RIGHT NOW: The squall line has taken shape and is currently moving through West and Central Mississippi. At 11:45 AM, Key Field is reporting 59 degrees. We really need to be above 60 to see significant severe weather, but a warm front is positioned just to our Southwest and is moving Northeast. That should pull some moist and warm Gulf air into our area just ahead of the squall line. As I write this, there is one strong (not severe) storm over Newton County moving to the Northeast. There is also a Tornado Watch up for the Jackson Metro and Mississippi Counties bordering our Western most areas.
THIS AFTERNOON: We should warm up into the 60s before the squall line gets here, and that will provie plenty of energy. The sounding from Jackson this morning showed a very sheared environment (winds turning with height).

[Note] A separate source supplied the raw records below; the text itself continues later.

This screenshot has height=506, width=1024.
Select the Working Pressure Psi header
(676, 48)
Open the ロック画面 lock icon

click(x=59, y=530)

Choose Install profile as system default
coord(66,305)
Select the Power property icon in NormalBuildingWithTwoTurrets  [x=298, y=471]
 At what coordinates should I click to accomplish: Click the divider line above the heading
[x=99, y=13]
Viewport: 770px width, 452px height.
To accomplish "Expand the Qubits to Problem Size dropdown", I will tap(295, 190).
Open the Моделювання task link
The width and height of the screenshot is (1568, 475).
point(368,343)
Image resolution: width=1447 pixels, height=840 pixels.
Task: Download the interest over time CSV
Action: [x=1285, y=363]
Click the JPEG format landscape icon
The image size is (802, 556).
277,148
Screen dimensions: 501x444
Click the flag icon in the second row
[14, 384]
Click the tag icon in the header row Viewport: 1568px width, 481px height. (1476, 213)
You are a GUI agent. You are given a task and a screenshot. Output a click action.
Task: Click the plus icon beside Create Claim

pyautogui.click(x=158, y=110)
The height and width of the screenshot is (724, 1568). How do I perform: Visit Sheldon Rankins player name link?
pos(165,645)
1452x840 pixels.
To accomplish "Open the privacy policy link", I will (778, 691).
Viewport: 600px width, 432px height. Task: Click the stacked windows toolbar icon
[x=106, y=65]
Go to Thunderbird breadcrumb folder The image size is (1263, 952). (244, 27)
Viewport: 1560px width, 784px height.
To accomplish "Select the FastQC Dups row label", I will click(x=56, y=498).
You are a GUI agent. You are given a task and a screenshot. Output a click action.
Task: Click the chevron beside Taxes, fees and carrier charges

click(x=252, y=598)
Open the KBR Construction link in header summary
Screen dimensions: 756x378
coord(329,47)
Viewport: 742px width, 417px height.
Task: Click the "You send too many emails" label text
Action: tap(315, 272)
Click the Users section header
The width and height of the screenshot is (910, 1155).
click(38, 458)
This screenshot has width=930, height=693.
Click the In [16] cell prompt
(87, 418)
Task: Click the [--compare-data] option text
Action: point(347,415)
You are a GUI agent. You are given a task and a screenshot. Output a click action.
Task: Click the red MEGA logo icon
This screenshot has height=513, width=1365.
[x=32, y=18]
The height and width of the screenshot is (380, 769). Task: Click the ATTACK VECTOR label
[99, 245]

They'll be sending another balloon up at Noon, so we'll have a better grasp on the current atmospheric conditions. I do expect a Tornado Watch to be issued for most of our area within the next few hours as the squall line approaches.
TIMING: Our Western most areas will see the squall line start to move in during the early afternoon hours, While our extreme East Mississippi and West Alabama Counties won't likely see the action until the evening hours. This will be an all afternoon and evening (and possibly early night hours) event for the Newscenter 11 viewing area simply because it will take a while for the squall line to progress through.
THREATS: Primary threats include tornadoes and damaging straight line winds. Since the environment is so sheared, a strong tornado can't be ruled out with the strongest broken cells that form the squall line. Wind will also gust over 60 MPH in some of the bowing segments along the line. A secondary risk of hail also looks likely, as there are Severe Thunderstorm Warnings for the Jackson Metro due to hail over 1 inch in diameter. Heavy rains will also be an issue. (We are all under a Flash Flood Watch).
As this squall line moves closer, we'll be watching it. You just need to make sure you have a way to get warnings. A NOAA Weather Radio or smartphone app are the best ways. Never rely on an outdoor siren! If a warning comes down for your area, be sure to turn it to WTOK or check the web for updates.